In May 2016, Facebook-owned-WhatsApp had introduced the end-to-end encryption for its users across the globe. This had raised the bar of privacy in the digital messaging ecosystem. But it has become difficult for WhatsApp to keep up the security standards, most importantly when it comes to group chats.
However, a team of German researchers claims that they have discovered flaws in WhatsApp group chat. Basically, they have found a way to breach WhatsApp's security to infiltrate into group chats despite the end-to-end encryption technology.
German cryptographers claim that the flaw makes it easy for anyone to infiltrate private group chat without the permission of the group admin. WhatsApp, however, has turned down the claim.
The researchers from Ruhr University Bochum in Germany announced this big news at the "Real World Crypto Security Conference" which was held in Zurich, Switzerland, on January 10.
"The confidentiality of the group is broken as soon as the uninvited member can obtain all the new messages and read them. If I hear there's end-to-end encryption for both groups and two-party communications that means adding of new members should be protected against.

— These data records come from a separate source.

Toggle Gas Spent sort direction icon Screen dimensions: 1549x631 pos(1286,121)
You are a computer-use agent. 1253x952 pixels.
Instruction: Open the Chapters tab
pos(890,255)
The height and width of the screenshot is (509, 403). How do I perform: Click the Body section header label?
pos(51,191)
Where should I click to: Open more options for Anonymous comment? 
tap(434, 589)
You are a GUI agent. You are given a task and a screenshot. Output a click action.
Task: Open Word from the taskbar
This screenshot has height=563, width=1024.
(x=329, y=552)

And if not, the value of encryption is very little," Paul Rösler, one of the Ruhr University researchers, told Wired.com.

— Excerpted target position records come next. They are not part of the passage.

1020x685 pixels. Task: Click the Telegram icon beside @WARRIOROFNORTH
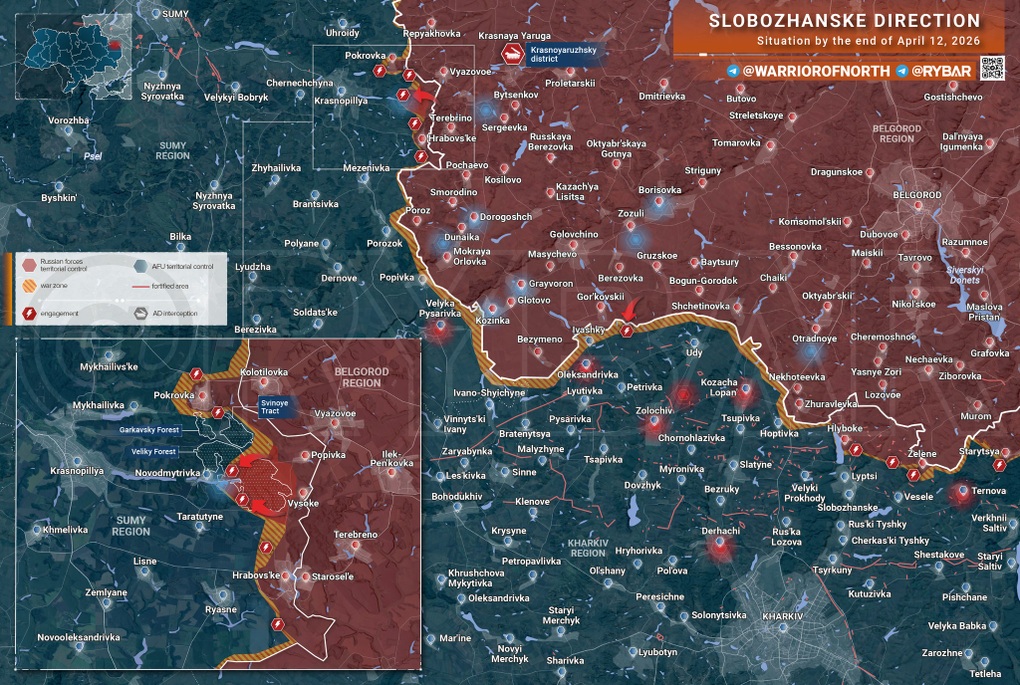point(733,71)
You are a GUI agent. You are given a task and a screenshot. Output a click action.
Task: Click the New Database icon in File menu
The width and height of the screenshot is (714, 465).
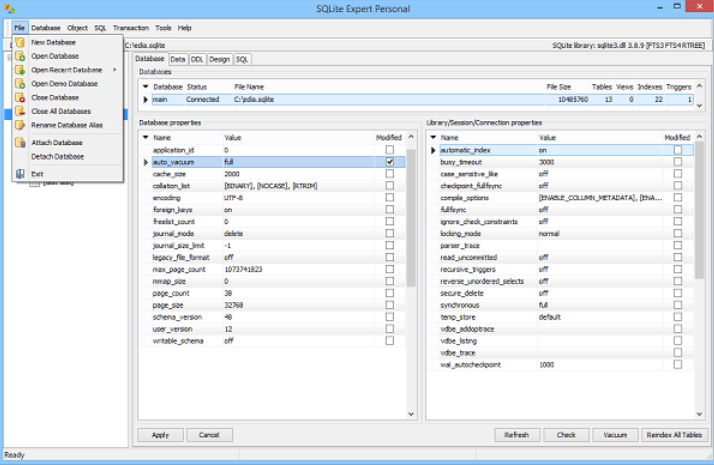coord(20,43)
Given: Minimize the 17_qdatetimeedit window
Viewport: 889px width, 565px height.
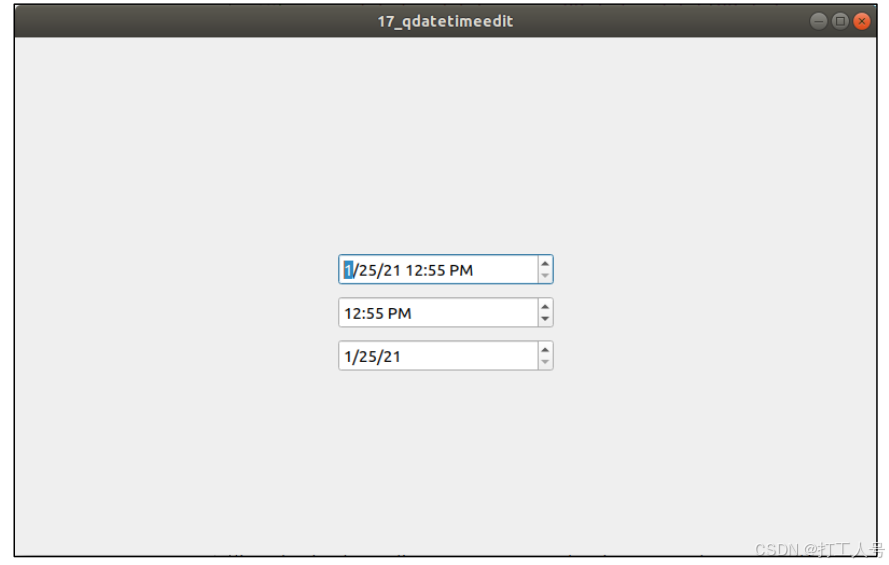Looking at the screenshot, I should click(818, 22).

While demonstrating how the group chats can be hacked on WhatsApp, the report marked a point how their attack takes advantage of a simple and small bug and infiltrate the group conversation. However, an admin is the only one who can invite new members to the group, but WhatsApp doesn't have a mechanism to authenticate that invitation which its own server can spoof.
Basically, the server can add a new member to the group without the concern of the administrator.

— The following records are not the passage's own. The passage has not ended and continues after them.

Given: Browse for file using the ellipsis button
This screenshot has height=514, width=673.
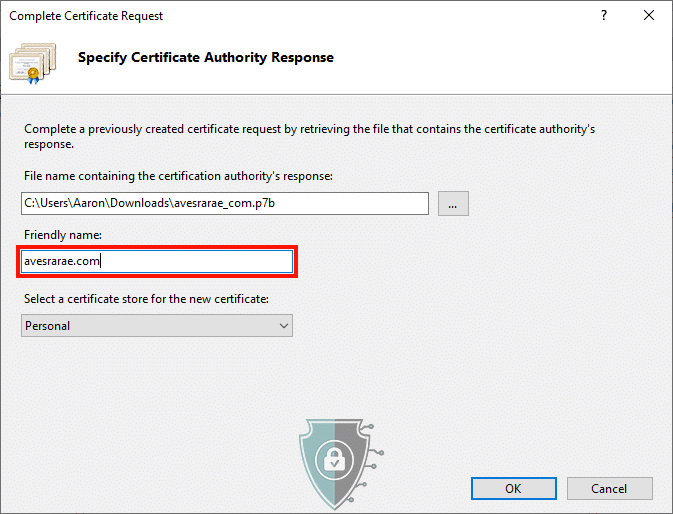Looking at the screenshot, I should coord(452,203).
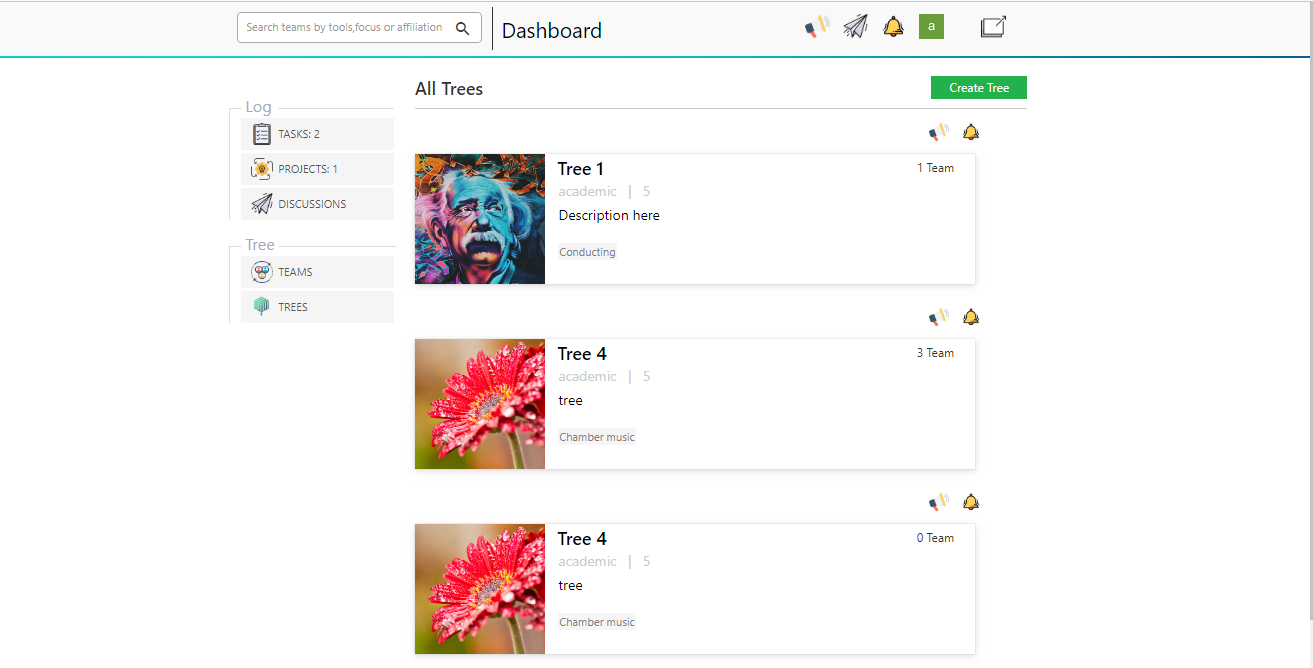Click the green user avatar 'a'
Image resolution: width=1313 pixels, height=668 pixels.
[931, 27]
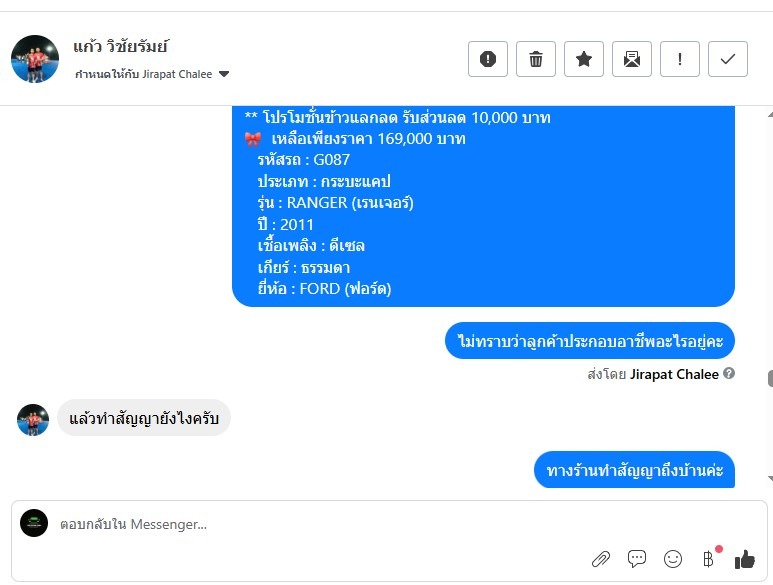This screenshot has height=585, width=773.
Task: Delete conversation using trash can icon
Action: (x=536, y=59)
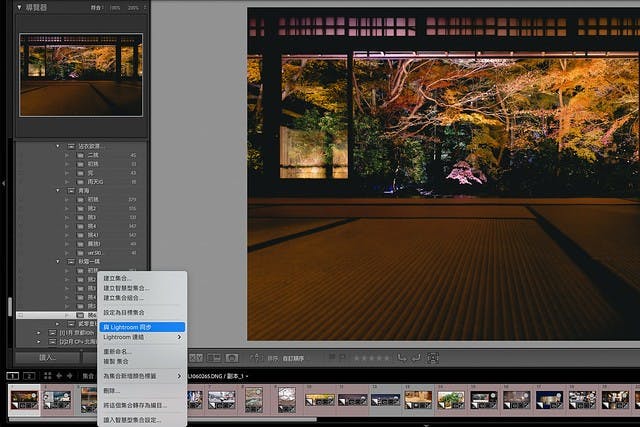The height and width of the screenshot is (427, 640).
Task: Click the rotate icon beside star rating
Action: coord(403,357)
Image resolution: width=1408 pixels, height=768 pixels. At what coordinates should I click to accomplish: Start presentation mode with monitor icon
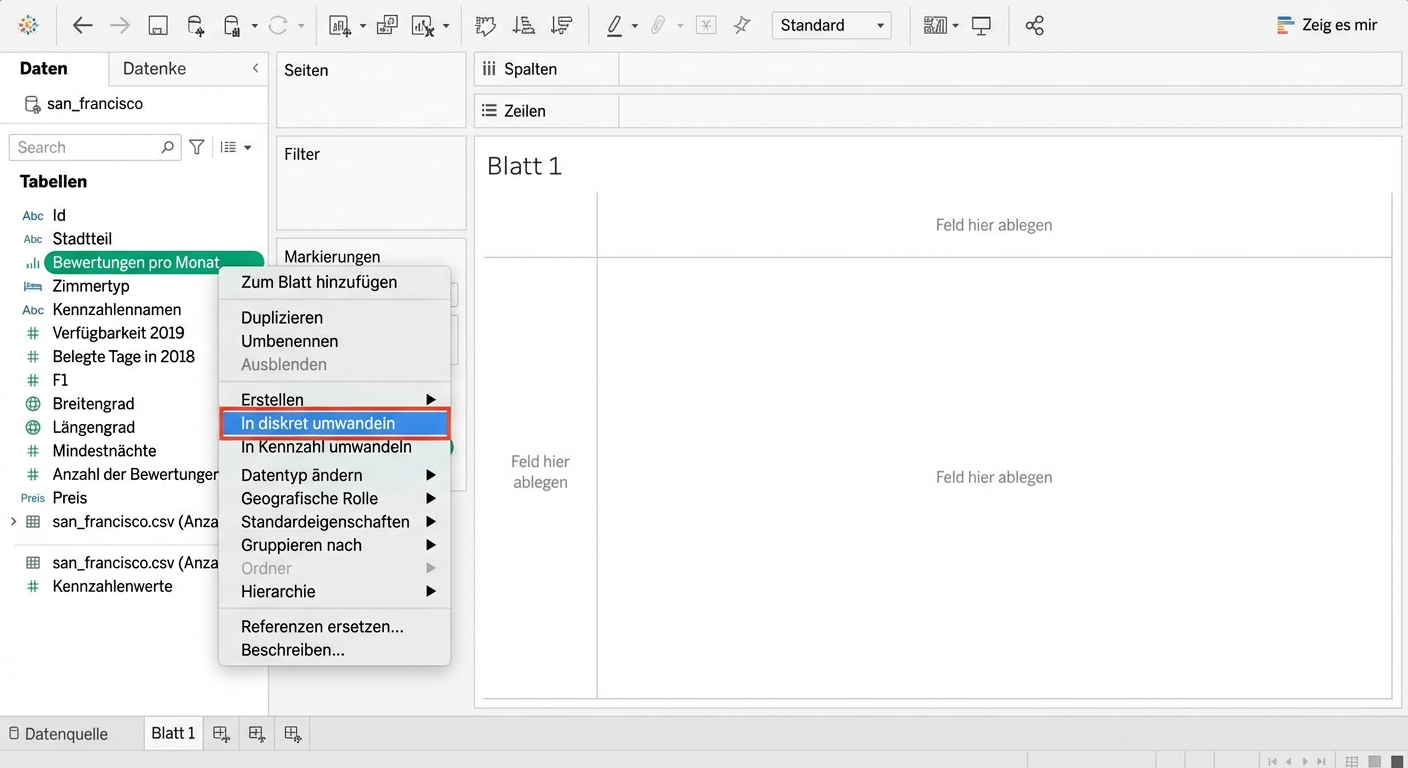[982, 26]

Responding to the report, WhatsApp said, "We've looked at this issue carefully. Existing members are notified when new people are added to a WhatsApp group. We built WhatsApp so group messages cannot be sent to a hidden user."
"The privacy and security of our users are incredibly important to WhatsApp. It's why we collect very little information and all messages sent on WhatsApp are end-to-end encrypted."
In their report, the researchers have also described several methods which can be used to delay the detection of a new participant.